[Start of section]
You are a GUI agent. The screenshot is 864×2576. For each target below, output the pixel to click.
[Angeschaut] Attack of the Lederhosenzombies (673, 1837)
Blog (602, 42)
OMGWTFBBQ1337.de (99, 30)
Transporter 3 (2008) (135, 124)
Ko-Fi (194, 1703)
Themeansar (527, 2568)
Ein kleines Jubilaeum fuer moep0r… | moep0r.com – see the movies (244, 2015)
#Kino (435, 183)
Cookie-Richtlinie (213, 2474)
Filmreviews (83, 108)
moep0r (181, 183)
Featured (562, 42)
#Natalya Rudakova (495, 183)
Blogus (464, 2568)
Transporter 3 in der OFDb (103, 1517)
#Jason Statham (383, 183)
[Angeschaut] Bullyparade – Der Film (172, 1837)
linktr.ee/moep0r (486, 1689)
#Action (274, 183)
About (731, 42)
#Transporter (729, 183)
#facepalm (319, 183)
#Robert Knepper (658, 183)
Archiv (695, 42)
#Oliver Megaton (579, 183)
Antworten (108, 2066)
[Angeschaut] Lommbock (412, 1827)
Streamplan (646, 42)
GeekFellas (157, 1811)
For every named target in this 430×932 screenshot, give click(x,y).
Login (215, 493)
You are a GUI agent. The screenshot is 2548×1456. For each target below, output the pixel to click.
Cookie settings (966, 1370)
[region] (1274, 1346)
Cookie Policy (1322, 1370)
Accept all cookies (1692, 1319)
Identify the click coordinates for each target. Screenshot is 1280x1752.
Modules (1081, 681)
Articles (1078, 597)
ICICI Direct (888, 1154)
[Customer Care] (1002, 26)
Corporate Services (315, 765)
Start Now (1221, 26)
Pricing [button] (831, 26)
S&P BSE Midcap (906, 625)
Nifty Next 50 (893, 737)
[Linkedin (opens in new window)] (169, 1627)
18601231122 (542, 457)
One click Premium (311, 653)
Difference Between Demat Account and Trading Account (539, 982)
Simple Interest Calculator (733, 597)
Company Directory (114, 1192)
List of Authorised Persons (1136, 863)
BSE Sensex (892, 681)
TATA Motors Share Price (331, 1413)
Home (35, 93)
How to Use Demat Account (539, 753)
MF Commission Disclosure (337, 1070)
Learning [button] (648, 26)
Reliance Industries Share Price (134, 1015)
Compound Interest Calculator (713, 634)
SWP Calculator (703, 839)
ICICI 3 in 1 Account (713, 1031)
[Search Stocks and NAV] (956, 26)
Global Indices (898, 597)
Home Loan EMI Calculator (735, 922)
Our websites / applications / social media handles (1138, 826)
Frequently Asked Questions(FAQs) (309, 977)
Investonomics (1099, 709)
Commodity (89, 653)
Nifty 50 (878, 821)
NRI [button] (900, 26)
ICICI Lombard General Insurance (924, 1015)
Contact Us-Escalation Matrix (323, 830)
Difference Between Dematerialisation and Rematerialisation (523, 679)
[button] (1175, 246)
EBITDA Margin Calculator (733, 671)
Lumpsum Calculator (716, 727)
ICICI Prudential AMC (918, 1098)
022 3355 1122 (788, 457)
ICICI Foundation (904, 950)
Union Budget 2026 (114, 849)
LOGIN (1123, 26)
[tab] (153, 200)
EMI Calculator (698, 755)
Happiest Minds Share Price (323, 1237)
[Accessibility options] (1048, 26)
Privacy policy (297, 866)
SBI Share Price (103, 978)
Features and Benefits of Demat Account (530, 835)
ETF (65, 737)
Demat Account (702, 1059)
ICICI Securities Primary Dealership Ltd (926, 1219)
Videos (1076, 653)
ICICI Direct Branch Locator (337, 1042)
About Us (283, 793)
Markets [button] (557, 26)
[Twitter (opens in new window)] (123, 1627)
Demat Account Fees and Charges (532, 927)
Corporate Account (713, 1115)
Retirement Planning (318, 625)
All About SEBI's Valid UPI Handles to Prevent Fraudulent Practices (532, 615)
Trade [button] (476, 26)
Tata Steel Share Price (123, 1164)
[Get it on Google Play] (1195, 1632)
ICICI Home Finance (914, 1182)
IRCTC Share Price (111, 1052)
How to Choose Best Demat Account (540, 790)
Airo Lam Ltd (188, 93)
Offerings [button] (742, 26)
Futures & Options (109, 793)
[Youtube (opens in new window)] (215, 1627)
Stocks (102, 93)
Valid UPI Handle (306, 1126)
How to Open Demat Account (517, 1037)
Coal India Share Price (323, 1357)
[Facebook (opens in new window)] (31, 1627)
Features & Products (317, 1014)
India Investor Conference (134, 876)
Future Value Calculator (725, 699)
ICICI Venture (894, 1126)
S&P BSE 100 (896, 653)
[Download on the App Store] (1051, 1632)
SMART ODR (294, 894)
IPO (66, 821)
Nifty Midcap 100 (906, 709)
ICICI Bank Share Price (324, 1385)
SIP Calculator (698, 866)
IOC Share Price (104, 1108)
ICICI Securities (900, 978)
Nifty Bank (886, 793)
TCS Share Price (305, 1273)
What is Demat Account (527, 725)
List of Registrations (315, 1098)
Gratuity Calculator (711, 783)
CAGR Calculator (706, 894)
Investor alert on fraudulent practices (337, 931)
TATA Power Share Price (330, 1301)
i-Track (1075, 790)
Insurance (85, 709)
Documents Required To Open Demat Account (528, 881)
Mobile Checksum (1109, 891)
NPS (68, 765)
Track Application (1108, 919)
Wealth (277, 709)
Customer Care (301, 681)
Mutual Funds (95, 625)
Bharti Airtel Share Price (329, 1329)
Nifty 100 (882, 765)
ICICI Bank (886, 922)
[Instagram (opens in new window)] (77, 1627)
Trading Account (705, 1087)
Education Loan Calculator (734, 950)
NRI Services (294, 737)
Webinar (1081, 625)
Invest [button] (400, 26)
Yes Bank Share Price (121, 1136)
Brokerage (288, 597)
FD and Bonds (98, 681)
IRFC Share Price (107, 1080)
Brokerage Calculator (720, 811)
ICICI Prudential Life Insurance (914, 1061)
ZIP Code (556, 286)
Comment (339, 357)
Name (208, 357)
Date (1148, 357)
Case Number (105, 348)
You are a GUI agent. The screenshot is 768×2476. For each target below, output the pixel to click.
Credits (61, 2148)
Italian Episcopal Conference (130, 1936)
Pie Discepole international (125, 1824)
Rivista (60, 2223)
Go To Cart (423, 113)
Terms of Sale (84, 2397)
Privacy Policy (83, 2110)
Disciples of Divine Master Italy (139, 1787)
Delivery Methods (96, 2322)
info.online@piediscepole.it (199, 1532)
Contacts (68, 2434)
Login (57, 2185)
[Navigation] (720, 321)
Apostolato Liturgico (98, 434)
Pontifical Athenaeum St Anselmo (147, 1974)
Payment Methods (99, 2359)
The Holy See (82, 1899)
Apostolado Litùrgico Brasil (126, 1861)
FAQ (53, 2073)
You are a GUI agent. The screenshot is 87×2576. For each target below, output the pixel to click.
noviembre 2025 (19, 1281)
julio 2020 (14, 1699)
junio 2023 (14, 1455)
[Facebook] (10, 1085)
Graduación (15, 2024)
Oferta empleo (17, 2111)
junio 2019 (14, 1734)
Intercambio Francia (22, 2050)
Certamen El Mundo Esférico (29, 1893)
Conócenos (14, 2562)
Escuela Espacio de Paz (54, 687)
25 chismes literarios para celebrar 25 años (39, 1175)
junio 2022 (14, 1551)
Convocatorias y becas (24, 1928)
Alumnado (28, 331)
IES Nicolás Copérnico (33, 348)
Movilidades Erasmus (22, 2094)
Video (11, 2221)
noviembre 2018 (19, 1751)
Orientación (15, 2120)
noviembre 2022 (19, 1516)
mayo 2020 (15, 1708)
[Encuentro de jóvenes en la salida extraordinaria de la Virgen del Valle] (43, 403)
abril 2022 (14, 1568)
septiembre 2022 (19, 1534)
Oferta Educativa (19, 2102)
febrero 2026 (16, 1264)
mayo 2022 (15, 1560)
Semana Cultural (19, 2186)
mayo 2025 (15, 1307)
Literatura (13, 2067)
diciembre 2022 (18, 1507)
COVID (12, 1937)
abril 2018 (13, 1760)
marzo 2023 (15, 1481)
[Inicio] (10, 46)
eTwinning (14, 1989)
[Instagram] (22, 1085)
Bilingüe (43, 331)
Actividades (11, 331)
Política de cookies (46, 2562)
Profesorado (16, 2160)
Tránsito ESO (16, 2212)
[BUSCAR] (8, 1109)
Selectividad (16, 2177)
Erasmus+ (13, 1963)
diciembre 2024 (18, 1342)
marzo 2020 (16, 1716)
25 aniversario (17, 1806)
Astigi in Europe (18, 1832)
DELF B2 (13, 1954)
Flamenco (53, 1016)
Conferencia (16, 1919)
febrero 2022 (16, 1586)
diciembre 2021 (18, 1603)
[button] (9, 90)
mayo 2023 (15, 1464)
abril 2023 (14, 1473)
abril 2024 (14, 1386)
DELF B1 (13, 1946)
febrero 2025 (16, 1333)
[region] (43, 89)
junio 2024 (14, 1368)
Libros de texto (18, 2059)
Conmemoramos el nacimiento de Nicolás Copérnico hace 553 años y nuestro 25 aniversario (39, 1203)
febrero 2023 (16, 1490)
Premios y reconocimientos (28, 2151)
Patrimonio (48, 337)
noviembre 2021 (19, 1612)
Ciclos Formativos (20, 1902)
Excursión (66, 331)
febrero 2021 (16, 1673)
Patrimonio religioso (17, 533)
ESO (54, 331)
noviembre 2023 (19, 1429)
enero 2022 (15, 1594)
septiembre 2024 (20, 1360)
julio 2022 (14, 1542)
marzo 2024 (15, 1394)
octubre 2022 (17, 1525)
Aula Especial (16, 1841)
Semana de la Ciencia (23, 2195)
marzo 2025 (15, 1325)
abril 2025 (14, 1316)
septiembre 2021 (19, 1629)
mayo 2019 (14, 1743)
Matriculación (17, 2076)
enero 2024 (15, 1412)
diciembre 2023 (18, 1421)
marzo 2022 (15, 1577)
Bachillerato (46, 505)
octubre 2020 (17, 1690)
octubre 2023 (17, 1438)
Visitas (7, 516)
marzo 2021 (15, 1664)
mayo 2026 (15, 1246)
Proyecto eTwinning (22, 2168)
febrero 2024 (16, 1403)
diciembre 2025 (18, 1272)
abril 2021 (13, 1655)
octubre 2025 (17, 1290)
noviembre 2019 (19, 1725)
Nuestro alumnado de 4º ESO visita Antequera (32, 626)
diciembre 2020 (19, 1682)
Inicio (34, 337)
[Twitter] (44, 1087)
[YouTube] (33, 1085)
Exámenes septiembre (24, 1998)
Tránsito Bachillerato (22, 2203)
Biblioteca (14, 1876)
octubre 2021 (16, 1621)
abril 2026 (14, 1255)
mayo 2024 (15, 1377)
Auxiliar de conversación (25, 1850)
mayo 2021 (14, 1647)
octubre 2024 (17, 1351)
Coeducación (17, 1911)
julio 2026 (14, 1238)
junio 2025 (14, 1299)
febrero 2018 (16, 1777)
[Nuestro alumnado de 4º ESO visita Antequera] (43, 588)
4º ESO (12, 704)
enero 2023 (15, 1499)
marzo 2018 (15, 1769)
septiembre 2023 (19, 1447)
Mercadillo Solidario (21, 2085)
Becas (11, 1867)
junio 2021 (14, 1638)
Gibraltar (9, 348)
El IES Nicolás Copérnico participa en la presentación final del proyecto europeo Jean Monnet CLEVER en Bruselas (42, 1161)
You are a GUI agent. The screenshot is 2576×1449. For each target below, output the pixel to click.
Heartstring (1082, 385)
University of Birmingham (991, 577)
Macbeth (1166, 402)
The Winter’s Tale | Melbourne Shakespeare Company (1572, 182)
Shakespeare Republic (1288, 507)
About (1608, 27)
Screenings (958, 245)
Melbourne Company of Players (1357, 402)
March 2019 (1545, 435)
[End of section]
Write out only the lines that run from the line containing "NRI Services (294, 737)" through the line containing "Escuela Espacio de Paz (54, 687)", both included, exactly as they appear above.

NRI Services (294, 737)
Webinar (1081, 625)
Invest [button] (400, 26)
Yes Bank Share Price (121, 1136)
Brokerage (288, 597)
FD and Bonds (98, 681)
IRFC Share Price (107, 1080)
Brokerage Calculator (720, 811)
ICICI Prudential Life Insurance (914, 1061)
ZIP Code (556, 286)
Comment (339, 357)
Name (208, 357)
Date (1148, 357)
Case Number (105, 348)
You are a GUI agent. The screenshot is 768×2476. For each target below, output the pixel to click.
Credits (61, 2148)
Italian Episcopal Conference (130, 1936)
Pie Discepole international (125, 1824)
Rivista (60, 2223)
Go To Cart (423, 113)
Terms of Sale (84, 2397)
Privacy Policy (83, 2110)
Disciples of Divine Master Italy (139, 1787)
Delivery Methods (96, 2322)
info.online@piediscepole.it (199, 1532)
Contacts (68, 2434)
Login (57, 2185)
[Navigation] (720, 321)
Apostolato Liturgico (98, 434)
Pontifical Athenaeum St Anselmo (147, 1974)
Payment Methods (99, 2359)
The Holy See (82, 1899)
Apostolado Litùrgico Brasil (126, 1861)
FAQ (53, 2073)
You are a GUI agent. The screenshot is 87×2576. For each target below, output the pixel to click.
noviembre 2025 (19, 1281)
julio 2020 (14, 1699)
junio 2023 (14, 1455)
[Facebook] (10, 1085)
Graduación (15, 2024)
Oferta empleo (17, 2111)
junio 2019 (14, 1734)
Intercambio Francia (22, 2050)
Certamen El Mundo Esférico (29, 1893)
Conócenos (14, 2562)
Escuela Espacio de Paz (54, 687)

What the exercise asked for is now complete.